### What to produce
Since the listing below shows pictures, leave them out and write out exactly the lines from the line with "The image size is (773, 697)." to the line with "Task: Pick the BambooHR leaf icon", both included, and no others.

*** Opening of Given data ***

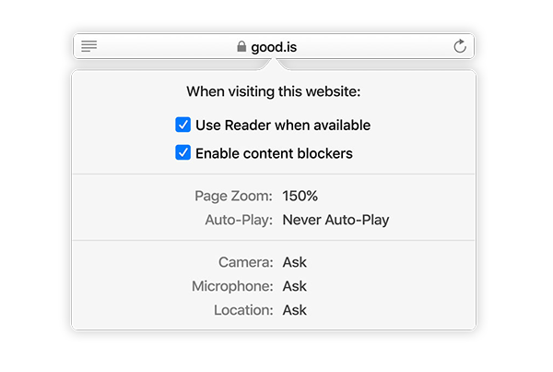Click empty address bar area left of lock
The width and height of the screenshot is (553, 372).
pyautogui.click(x=166, y=47)
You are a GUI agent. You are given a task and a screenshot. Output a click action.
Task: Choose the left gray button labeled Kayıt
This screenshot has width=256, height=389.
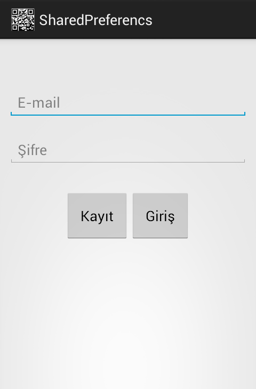click(x=97, y=216)
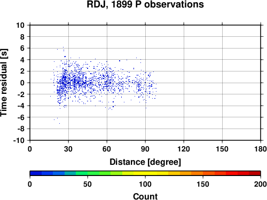267x200 pixels.
Task: Select the dark blue end of colorbar
Action: tap(36, 173)
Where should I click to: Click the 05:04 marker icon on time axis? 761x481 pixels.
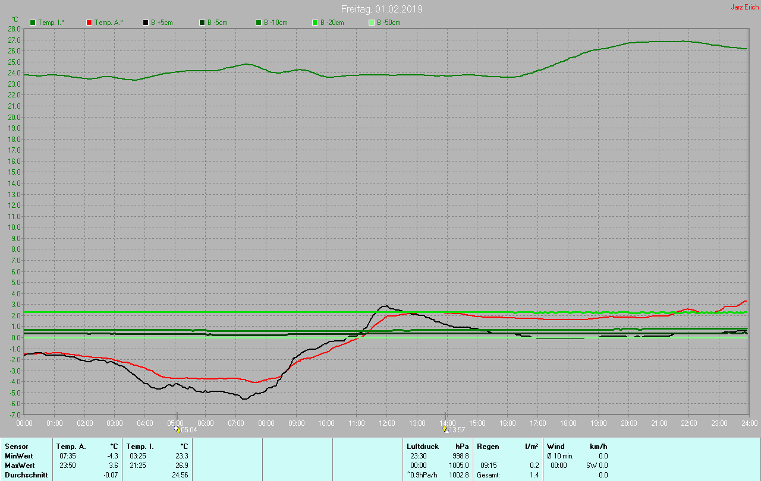tap(177, 429)
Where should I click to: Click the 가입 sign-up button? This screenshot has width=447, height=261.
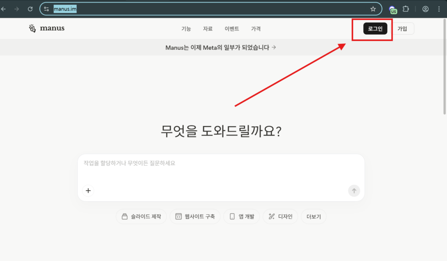click(x=402, y=29)
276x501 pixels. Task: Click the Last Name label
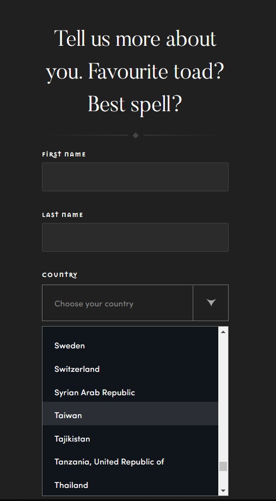[x=63, y=215]
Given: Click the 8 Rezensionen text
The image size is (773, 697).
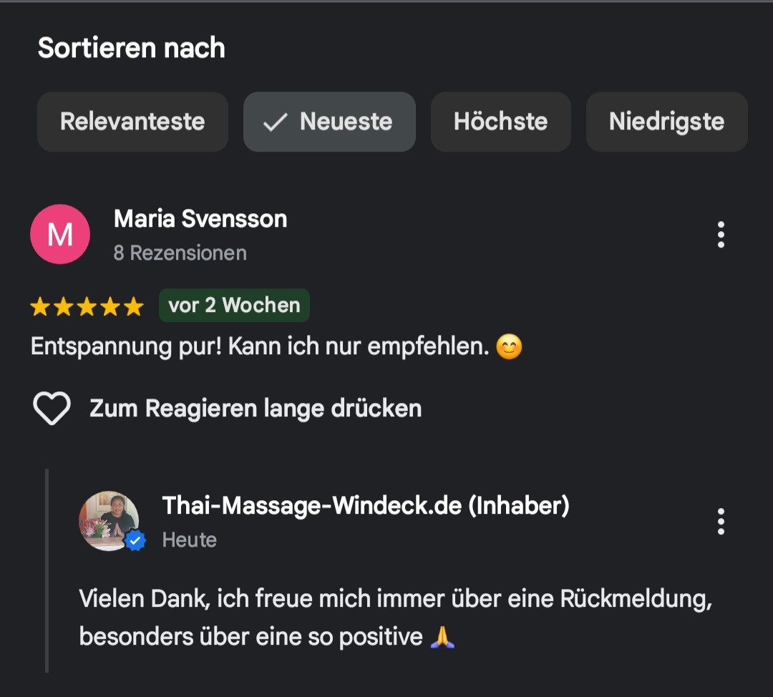Looking at the screenshot, I should coord(180,253).
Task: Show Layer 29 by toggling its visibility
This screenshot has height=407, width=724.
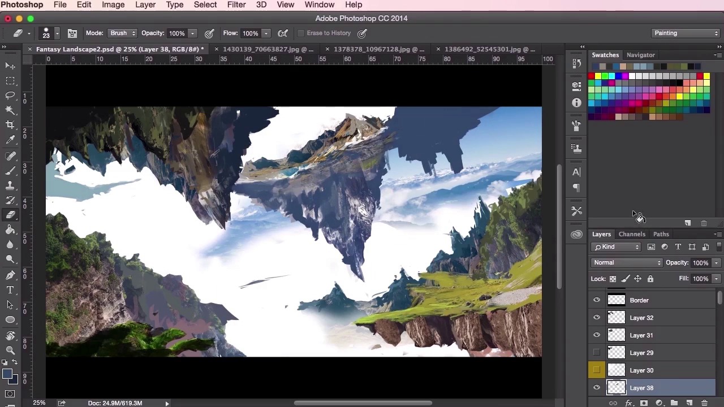Action: 597,353
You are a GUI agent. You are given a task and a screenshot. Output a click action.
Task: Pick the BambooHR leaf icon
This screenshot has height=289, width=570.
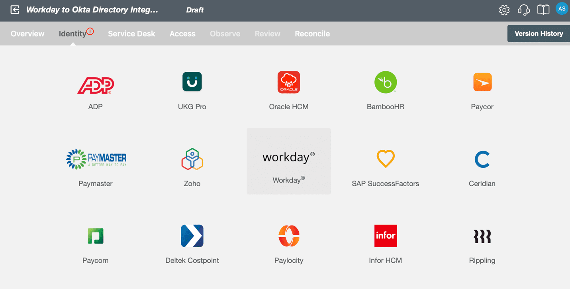pos(385,82)
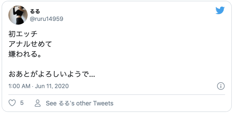
Task: Click the person silhouette icon
Action: pos(38,103)
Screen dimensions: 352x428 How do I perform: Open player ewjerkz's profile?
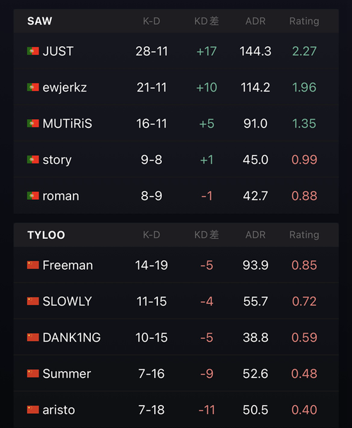tap(65, 88)
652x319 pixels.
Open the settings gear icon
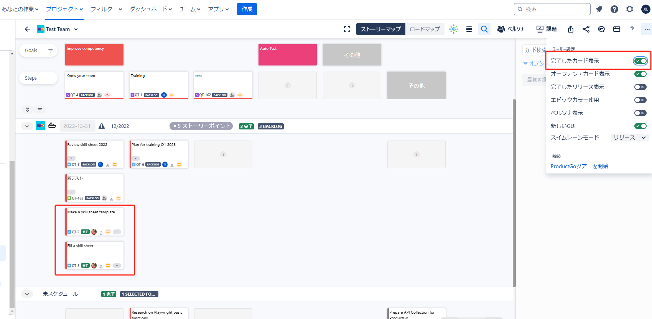click(x=629, y=9)
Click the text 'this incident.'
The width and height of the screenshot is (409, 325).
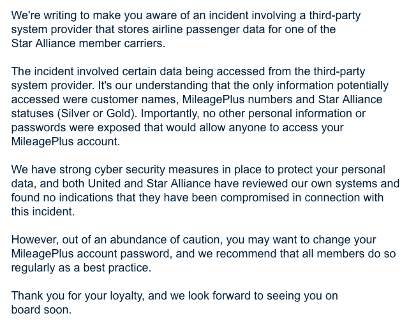pos(43,212)
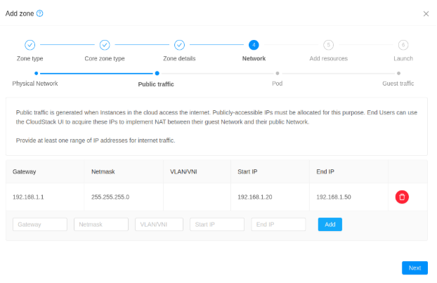Focus the VLAN/VNI input field
This screenshot has height=283, width=437.
click(x=159, y=224)
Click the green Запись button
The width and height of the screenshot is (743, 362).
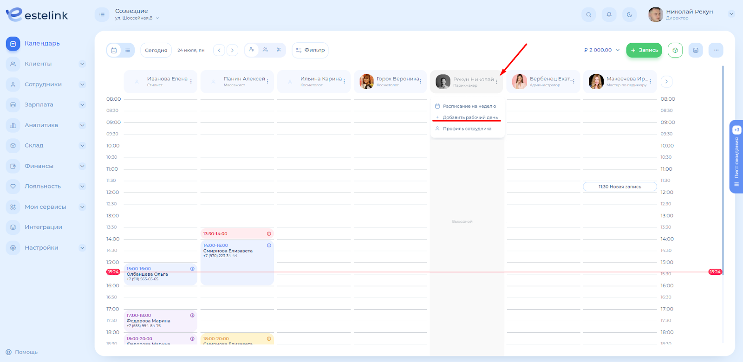point(644,50)
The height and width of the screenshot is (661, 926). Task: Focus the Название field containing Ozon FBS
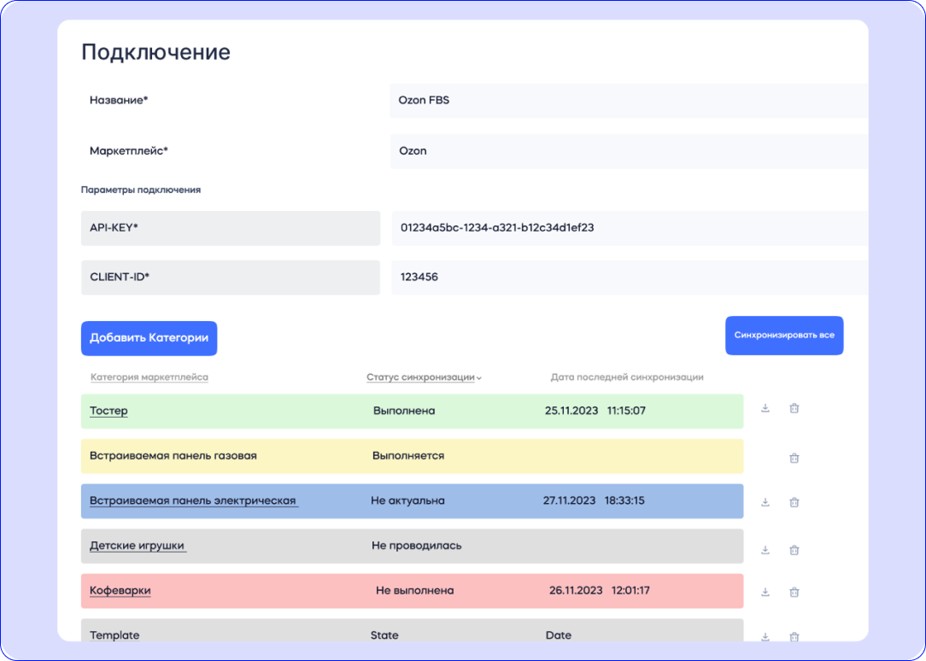(629, 100)
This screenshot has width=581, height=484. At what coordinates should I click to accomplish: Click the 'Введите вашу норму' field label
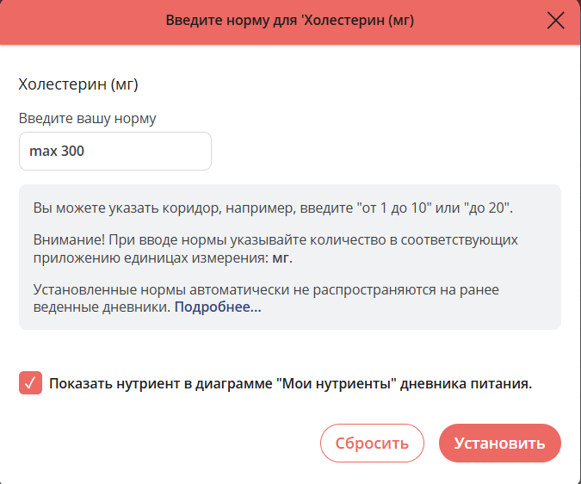tap(87, 118)
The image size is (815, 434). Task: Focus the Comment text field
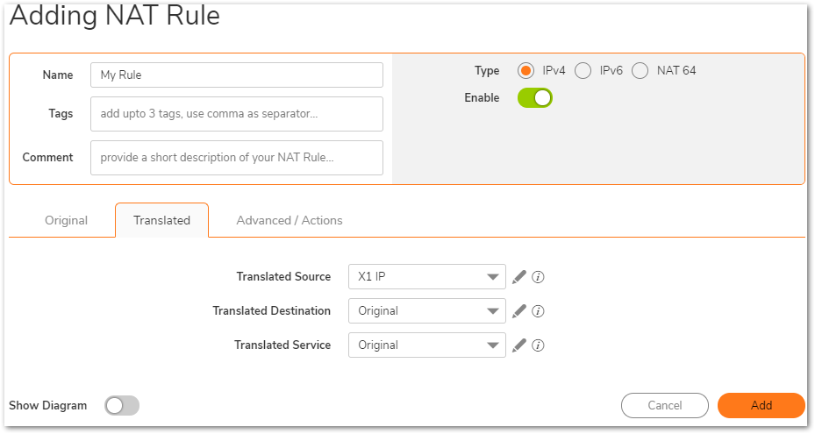tap(237, 158)
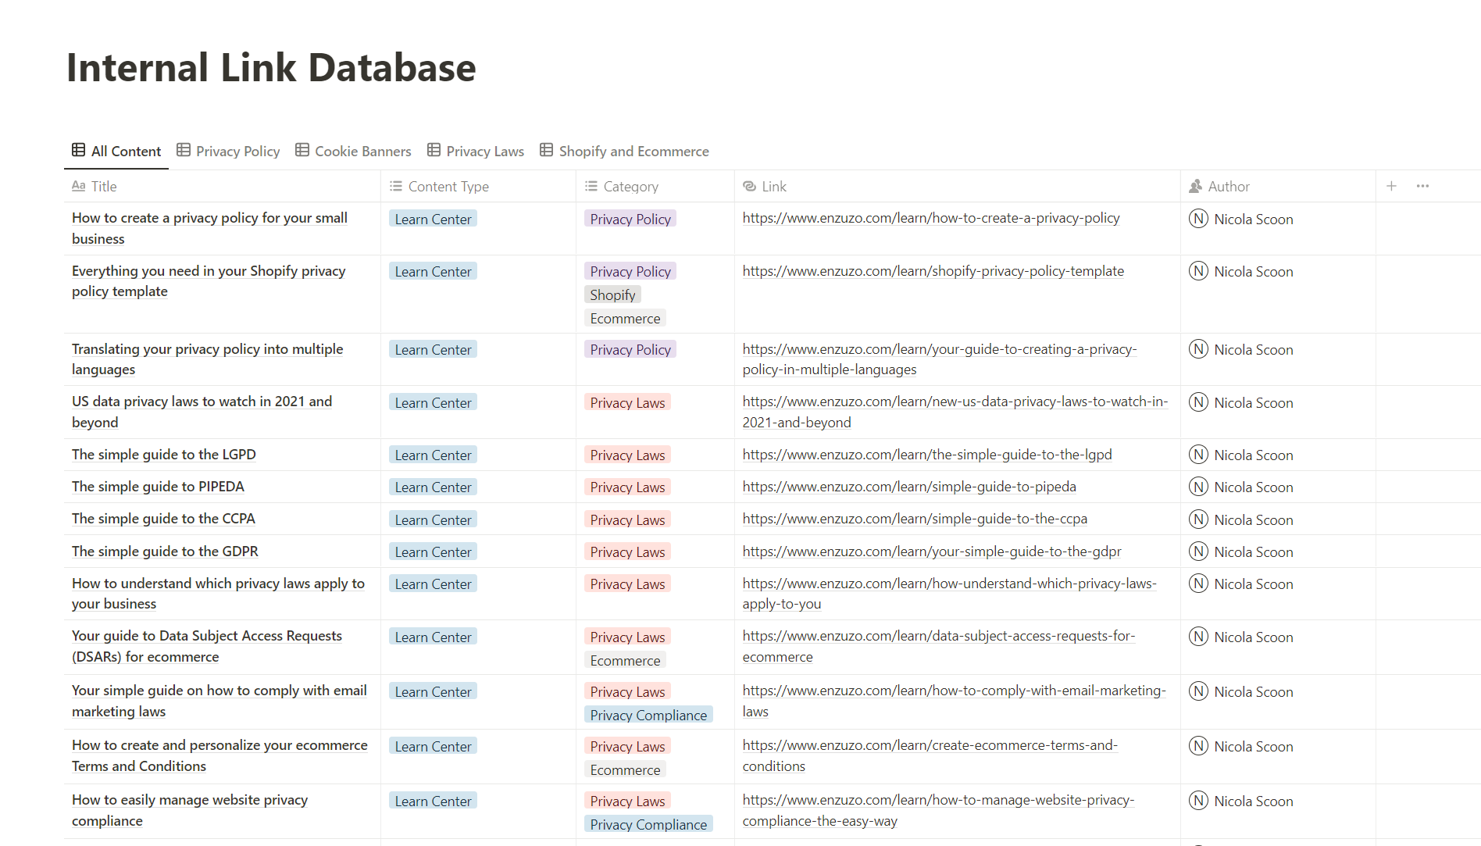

*** Close of Given data ***

### Reply to the exercise
The image size is (773, 697).
Looking at the screenshot, I should coord(180,253).
Task: Show Layer 29 by toggling its visibility
This screenshot has height=407, width=724.
Action: 597,353
You are a GUI agent. You are given a task and a screenshot. Output a click action.
Task: Pick the BambooHR leaf icon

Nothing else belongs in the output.